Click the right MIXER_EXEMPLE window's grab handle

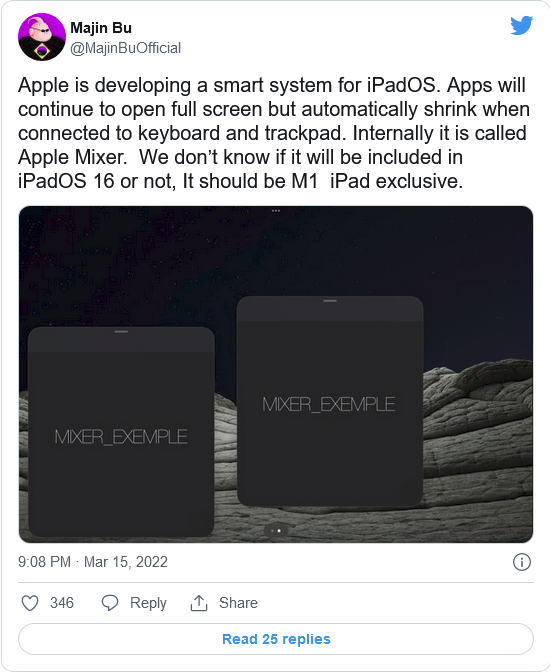(330, 301)
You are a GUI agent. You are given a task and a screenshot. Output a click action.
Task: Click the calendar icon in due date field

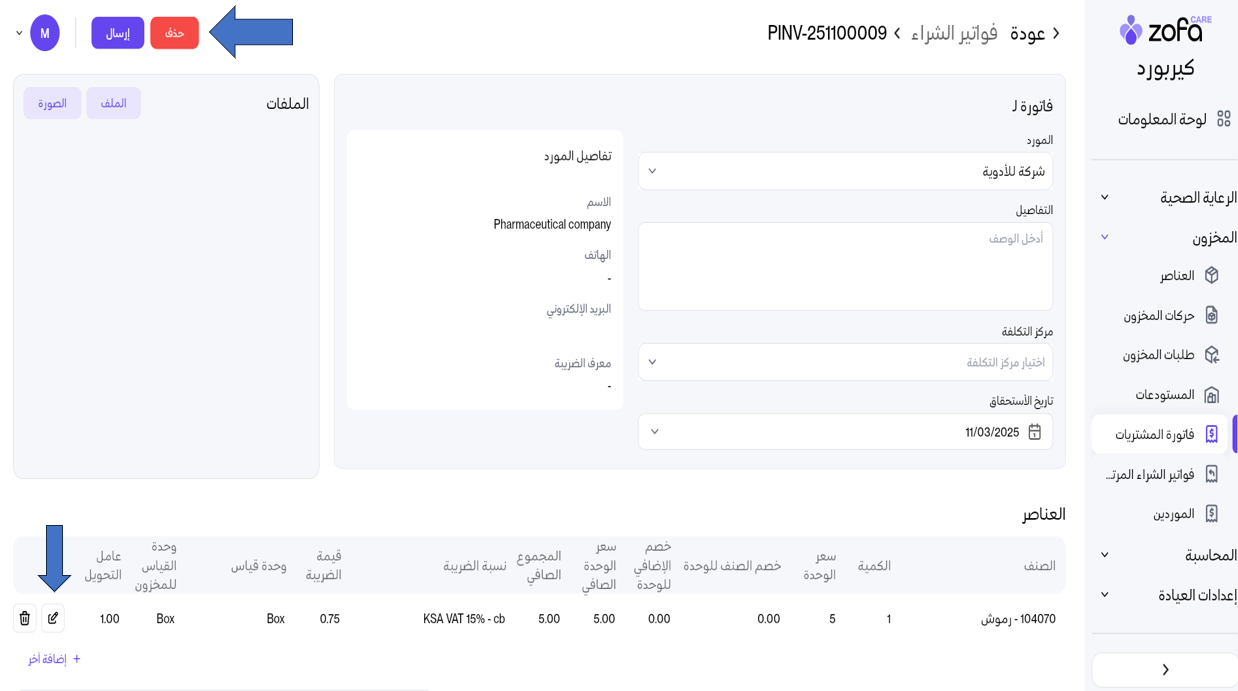pyautogui.click(x=1034, y=432)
§ §
## [AIM OF THE TASK]
Return only the lines from the one containing "You are a GUI" through the last line of the entries above, exactly as written and without pictures.

## [ANSWER TO THIS EXERCISE]
You are a GUI agent. You are given a task and a screenshot. Output a click action.
Task: Click the calendar icon in due date field

pyautogui.click(x=1034, y=432)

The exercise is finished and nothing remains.